What works on one child doesn't work on another, yet you think it is fine for teachers to adopt the one size fits all method even if that means a child ends up crying.

bruffin · 05/04/2012 15:21

Maths you don't know this teacher used one size fit all, this is all in your imagination.
People on this thread have told you time and time again that you are making assumptions on no evidence whatsoever, but you are not listening and carry on with your own theories

Floggingmolly · 05/04/2012 15:25

Do you want a long boring list of strategies I have seen working?.
Haven't you already bored on for over 20 pages, Math? What the hell else can you say to prove your non existent point?

gafhyb · 05/04/2012 15:47

God, just read this all back. It has got so ill-tempered (me included).

mathanxiety · 05/04/2012 15:52

If you are so bored, upset, whatever, then hide the thread FloggingMolly.

Bruffin, I am listening. Obv I am not agreeing. You and others who hold your opinion of this teacher are equally making assumptions not just about her but about the child.

mathanxiety · 05/04/2012 15:58

You know, one thing that seems to have escaped attention here is the fact that the other children were expected to get on with their business while their classmate cried.

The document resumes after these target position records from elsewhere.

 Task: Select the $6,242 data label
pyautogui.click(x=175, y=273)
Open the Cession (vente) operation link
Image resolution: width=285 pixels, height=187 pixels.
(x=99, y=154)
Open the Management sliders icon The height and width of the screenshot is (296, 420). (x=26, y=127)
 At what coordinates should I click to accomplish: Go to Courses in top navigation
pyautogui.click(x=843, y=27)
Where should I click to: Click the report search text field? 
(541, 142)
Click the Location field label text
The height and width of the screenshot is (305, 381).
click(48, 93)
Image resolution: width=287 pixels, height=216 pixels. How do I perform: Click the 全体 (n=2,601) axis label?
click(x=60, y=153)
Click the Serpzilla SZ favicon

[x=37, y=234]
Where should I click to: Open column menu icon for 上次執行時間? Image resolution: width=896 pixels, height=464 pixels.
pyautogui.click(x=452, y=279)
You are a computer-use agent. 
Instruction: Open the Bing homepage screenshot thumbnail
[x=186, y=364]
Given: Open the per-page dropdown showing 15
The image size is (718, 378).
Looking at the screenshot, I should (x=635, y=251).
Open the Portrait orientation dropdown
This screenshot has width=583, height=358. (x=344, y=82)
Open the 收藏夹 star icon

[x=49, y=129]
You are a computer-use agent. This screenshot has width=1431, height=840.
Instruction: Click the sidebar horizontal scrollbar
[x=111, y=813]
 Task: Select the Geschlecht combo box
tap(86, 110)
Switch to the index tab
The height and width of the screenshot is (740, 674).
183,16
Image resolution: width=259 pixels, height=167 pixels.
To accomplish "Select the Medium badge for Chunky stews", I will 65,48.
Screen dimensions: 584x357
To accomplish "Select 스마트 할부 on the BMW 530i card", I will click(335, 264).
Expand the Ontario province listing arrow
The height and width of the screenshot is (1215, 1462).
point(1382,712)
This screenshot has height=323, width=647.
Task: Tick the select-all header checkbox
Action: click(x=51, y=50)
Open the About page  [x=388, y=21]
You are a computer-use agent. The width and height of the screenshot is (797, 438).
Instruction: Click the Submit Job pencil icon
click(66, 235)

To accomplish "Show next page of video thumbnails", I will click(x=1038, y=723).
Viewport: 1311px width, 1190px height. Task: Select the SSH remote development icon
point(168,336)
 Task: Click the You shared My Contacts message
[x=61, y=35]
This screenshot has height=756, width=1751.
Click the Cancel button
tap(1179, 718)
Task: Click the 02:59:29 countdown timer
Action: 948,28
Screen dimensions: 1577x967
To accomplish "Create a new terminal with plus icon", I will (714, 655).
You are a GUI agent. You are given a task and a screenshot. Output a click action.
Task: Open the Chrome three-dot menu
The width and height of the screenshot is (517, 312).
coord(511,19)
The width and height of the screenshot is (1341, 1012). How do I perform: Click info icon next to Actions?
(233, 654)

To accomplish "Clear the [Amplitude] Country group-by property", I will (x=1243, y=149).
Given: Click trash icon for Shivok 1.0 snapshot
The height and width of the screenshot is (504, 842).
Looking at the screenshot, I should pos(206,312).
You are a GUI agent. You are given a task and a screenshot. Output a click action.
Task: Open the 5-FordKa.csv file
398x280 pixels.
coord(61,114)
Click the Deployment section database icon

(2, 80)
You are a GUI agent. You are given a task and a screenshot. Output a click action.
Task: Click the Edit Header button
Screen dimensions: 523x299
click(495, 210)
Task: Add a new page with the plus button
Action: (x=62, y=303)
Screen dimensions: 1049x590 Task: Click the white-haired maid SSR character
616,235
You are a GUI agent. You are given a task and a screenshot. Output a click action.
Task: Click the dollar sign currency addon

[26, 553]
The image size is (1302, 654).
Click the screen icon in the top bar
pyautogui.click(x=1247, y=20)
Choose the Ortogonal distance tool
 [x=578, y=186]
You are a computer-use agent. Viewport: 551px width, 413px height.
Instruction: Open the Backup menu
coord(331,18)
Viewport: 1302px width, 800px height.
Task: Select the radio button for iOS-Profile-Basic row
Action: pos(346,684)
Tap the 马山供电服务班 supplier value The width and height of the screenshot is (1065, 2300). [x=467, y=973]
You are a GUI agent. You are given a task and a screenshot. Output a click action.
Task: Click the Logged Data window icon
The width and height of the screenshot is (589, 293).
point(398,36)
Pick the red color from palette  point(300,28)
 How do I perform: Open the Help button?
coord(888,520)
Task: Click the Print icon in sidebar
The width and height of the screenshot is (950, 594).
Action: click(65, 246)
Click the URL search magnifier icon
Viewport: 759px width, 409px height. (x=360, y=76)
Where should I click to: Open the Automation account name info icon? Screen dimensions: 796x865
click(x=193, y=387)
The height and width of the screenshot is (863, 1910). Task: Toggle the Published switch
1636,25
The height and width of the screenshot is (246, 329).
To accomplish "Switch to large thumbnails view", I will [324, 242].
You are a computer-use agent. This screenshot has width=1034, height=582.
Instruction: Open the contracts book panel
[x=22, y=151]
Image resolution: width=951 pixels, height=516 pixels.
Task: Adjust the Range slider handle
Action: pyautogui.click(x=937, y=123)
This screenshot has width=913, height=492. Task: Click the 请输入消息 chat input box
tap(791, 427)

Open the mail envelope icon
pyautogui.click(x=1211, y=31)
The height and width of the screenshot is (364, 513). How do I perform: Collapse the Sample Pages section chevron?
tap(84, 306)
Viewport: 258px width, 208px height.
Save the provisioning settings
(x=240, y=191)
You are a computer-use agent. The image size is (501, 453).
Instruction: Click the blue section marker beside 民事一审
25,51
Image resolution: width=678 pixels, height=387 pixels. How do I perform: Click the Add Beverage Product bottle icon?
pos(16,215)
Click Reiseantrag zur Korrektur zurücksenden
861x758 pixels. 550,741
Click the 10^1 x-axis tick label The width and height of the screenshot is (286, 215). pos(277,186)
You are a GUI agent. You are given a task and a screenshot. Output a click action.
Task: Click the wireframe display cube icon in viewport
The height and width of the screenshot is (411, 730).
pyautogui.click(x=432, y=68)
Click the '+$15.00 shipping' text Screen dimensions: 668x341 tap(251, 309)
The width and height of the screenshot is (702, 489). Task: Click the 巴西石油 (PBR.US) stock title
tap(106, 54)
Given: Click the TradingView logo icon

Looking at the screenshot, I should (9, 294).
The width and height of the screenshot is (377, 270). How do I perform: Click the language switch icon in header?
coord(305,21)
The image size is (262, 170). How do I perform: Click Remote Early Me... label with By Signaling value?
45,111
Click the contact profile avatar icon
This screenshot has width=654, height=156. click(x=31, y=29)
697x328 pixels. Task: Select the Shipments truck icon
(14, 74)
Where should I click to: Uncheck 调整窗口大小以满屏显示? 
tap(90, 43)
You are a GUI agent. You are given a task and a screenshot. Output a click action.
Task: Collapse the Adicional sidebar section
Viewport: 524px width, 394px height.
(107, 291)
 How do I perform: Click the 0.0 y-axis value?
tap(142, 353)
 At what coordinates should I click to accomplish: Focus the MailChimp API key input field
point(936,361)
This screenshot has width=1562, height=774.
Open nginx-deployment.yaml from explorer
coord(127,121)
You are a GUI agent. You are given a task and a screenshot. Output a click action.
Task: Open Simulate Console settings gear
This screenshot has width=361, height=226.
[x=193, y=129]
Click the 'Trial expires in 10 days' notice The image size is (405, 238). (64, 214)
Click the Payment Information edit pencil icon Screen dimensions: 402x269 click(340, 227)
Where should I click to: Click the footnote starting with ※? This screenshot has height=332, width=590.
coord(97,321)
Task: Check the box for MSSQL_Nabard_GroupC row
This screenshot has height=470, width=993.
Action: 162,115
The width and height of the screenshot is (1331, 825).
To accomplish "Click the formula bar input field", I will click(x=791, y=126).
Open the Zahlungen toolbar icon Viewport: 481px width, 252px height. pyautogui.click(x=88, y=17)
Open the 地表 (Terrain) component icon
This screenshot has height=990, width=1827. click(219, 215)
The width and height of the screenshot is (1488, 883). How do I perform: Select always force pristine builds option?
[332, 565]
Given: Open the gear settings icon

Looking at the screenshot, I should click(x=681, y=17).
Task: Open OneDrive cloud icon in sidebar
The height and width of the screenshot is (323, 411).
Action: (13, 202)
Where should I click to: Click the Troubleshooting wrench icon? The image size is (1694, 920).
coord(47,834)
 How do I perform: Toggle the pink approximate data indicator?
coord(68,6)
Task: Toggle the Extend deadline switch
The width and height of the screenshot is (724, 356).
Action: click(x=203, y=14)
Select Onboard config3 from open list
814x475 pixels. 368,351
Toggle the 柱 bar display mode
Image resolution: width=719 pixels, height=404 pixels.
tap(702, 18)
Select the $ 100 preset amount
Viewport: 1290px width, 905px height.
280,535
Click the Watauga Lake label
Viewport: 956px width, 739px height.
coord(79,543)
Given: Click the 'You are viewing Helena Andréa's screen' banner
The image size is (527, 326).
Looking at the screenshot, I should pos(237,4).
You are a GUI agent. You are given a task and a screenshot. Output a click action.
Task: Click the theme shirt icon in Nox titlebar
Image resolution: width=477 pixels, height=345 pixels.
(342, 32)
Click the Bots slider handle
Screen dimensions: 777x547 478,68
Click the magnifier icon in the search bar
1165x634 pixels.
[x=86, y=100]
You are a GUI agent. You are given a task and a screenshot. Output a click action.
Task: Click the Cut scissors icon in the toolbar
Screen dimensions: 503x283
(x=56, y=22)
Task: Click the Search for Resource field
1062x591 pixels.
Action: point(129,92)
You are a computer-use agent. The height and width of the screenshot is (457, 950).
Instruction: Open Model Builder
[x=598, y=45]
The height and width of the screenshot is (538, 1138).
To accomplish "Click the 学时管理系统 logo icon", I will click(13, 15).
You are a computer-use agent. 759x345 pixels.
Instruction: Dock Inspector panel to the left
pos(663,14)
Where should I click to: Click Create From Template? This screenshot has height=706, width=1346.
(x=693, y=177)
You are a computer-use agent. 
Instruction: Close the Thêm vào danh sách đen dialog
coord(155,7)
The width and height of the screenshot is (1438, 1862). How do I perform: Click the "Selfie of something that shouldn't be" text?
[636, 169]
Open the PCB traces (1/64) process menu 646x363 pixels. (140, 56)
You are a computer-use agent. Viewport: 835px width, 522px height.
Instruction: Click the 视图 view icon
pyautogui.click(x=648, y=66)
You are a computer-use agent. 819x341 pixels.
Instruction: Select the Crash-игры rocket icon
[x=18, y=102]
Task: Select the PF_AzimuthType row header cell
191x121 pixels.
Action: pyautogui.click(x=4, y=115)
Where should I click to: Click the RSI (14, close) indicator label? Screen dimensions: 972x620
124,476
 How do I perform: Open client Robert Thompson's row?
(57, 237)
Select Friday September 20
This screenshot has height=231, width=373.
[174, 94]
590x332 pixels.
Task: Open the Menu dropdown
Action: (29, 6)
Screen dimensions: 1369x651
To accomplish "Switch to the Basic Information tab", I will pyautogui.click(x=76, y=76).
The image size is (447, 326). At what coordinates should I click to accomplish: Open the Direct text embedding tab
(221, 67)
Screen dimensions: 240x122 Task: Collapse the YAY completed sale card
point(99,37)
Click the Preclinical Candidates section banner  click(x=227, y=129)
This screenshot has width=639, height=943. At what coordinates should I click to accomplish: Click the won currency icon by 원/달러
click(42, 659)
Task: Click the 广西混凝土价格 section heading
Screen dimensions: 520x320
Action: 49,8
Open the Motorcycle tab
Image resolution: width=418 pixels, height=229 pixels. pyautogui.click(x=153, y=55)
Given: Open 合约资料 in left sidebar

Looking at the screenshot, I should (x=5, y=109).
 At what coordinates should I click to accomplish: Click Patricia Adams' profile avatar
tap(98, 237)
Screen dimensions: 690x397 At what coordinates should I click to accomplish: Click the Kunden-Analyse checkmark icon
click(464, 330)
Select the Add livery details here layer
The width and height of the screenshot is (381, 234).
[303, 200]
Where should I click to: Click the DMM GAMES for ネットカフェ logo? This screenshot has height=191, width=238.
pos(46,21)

They packed their things and went home or to the after school club while she cried ('floods of tears').

We expose four year olds to a scene like that and a few years later we ask how we have ended up with so much bullying in schools, how we have ended up with children lacking in empathy for their classmates.

There are consequences to the attitude we display towards small children; we are teaching them in every little detail of the classroom, not just in the formal lessons. The social and emotional lessons they absorb from the learning environment will last just as long as the reading and arithmetic.